- **Data to use**:

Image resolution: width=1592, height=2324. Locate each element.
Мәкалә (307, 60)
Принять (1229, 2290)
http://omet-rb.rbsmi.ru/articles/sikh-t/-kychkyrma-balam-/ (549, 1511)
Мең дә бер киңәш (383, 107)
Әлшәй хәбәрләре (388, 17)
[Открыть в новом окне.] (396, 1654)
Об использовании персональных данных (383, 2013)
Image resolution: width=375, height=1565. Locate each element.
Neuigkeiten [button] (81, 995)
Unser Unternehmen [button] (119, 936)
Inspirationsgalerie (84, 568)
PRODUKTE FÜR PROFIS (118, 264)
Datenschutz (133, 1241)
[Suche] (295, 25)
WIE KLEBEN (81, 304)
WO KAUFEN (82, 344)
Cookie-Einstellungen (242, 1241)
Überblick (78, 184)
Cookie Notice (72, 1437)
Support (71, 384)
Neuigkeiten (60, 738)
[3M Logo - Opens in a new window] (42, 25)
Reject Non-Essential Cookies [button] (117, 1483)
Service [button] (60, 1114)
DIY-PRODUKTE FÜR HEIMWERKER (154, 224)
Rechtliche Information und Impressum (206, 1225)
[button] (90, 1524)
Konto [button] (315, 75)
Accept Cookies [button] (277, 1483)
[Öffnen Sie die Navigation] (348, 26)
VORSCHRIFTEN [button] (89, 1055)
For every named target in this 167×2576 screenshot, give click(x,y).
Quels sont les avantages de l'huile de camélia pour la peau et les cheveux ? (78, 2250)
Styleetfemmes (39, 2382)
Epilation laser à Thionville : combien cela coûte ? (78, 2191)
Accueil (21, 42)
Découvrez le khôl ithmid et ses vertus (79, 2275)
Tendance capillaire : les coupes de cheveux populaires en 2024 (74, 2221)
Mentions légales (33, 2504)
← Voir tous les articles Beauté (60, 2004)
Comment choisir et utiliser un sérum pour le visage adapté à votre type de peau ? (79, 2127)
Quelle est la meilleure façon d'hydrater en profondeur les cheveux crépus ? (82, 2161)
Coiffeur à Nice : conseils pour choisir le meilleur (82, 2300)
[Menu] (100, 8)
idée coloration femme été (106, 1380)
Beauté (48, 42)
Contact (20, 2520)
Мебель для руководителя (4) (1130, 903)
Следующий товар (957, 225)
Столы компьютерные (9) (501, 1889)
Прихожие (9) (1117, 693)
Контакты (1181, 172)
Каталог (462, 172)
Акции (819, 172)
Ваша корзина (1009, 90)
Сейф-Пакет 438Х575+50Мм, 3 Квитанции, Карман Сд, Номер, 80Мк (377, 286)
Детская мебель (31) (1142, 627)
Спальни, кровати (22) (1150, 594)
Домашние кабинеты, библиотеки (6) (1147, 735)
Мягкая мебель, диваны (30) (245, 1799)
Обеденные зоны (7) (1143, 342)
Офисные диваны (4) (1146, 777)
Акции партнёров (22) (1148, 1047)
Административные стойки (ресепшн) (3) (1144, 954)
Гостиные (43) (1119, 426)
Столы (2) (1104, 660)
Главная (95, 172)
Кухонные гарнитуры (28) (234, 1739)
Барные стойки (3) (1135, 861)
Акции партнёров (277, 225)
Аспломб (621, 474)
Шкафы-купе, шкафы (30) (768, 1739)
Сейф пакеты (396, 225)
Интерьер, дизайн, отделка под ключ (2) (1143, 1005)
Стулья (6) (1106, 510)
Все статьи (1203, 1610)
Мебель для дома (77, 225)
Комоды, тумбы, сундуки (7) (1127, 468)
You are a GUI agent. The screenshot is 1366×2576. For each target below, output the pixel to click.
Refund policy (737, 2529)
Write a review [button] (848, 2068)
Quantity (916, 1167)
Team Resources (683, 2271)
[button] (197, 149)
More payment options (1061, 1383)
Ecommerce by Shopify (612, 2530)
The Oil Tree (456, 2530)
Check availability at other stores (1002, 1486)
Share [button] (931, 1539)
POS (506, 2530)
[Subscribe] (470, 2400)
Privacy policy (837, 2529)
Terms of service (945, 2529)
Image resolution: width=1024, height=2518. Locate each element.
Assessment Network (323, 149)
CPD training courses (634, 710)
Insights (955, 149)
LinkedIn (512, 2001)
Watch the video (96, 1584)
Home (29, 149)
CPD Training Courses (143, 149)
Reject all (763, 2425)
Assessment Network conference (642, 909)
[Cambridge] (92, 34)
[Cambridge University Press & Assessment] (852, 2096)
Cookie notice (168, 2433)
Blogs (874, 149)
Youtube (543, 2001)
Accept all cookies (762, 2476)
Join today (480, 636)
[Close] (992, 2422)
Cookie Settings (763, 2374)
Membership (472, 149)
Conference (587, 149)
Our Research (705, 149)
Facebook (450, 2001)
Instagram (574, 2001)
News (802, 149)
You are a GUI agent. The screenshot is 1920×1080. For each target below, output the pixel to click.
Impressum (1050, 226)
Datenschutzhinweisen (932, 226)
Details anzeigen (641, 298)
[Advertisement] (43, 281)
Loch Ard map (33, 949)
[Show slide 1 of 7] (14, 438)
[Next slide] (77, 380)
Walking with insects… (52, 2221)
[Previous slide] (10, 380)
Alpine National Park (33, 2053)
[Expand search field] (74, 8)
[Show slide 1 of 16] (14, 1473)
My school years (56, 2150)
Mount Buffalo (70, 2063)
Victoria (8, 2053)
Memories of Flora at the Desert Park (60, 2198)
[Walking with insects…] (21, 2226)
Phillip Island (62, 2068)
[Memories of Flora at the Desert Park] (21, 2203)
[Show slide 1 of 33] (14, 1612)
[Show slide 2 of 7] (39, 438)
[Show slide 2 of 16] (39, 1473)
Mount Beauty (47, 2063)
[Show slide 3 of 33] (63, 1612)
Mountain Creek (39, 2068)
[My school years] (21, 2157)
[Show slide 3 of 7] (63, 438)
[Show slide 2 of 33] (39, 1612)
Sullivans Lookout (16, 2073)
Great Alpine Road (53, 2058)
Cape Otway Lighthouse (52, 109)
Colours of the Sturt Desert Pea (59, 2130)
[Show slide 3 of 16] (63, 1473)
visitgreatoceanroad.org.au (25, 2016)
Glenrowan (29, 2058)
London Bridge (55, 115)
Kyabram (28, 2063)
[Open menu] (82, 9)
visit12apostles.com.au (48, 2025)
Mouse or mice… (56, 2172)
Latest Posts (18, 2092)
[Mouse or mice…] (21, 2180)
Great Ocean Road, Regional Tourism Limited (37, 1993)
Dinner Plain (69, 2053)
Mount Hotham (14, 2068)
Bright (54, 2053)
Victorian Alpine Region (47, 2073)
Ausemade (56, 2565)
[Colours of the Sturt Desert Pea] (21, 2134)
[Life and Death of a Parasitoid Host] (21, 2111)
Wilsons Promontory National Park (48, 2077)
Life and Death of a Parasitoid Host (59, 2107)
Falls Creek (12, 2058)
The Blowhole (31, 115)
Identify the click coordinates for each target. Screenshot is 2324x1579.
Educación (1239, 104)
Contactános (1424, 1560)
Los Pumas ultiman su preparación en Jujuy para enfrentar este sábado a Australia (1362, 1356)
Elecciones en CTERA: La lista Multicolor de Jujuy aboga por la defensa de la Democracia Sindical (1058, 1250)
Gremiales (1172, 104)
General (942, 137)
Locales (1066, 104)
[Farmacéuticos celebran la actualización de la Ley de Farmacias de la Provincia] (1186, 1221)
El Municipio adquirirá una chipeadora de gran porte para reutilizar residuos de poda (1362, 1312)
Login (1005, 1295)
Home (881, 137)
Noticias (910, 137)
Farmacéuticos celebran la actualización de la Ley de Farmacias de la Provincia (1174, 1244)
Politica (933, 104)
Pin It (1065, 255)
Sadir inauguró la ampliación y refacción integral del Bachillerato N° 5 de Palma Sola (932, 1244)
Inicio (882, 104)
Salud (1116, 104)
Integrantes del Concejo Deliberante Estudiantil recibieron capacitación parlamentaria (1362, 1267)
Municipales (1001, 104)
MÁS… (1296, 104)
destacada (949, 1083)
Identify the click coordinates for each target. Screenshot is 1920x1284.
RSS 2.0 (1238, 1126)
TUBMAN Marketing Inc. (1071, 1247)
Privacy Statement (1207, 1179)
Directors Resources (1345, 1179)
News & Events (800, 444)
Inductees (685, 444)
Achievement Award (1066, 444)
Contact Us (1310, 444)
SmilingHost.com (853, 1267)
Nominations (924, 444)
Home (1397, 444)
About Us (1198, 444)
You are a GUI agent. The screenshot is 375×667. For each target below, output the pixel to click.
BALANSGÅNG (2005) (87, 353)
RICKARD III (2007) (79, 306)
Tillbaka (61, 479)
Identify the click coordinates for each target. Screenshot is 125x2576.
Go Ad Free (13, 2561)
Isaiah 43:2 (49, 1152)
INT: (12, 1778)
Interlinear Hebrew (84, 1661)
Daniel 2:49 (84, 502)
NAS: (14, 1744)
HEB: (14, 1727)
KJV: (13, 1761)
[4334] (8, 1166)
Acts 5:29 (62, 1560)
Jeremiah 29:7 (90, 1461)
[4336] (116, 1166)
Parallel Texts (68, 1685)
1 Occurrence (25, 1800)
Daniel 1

- **Work order**: Of all the entries above, repeat only the lines from the line that has "Quelle est la" to the line that has "Team Resources (683, 2271)", both lines included, exactly.

- **Completed task**:
Quelle est la meilleure façon d'hydrater en profondeur les cheveux crépus ? (82, 2161)
Coiffeur à Nice : conseils pour choisir le meilleur (82, 2300)
[Menu] (100, 8)
idée coloration femme été (106, 1380)
Beauté (48, 42)
Contact (20, 2520)
Мебель для руководителя (4) (1130, 903)
Следующий товар (957, 225)
Столы компьютерные (9) (501, 1889)
Прихожие (9) (1117, 693)
Контакты (1181, 172)
Каталог (462, 172)
Акции (819, 172)
Ваша корзина (1009, 90)
Сейф-Пакет 438Х575+50Мм, 3 Квитанции, Карман Сд, Номер, 80Мк (377, 286)
Детская мебель (31) (1142, 627)
Спальни, кровати (22) (1150, 594)
Домашние кабинеты, библиотеки (6) (1147, 735)
Мягкая мебель, диваны (30) (245, 1799)
Обеденные зоны (7) (1143, 342)
Офисные диваны (4) (1146, 777)
Акции партнёров (22) (1148, 1047)
Административные стойки (ресепшн) (3) (1144, 954)
Гостиные (43) (1119, 426)
Столы (2) (1104, 660)
Главная (95, 172)
Кухонные гарнитуры (28) (234, 1739)
Барные стойки (3) (1135, 861)
Акции партнёров (277, 225)
Аспломб (621, 474)
Шкафы-купе, шкафы (30) (768, 1739)
Сейф пакеты (396, 225)
Интерьер, дизайн, отделка под ключ (2) (1143, 1005)
Стулья (6) (1106, 510)
Все статьи (1203, 1610)
Мебель для дома (77, 225)
Комоды, тумбы, сундуки (7) (1127, 468)
You are a GUI agent. The screenshot is 1366×2576. For each target below, output the pixel to click.
Refund policy (737, 2529)
Write a review [button] (848, 2068)
Quantity (916, 1167)
Team Resources (683, 2271)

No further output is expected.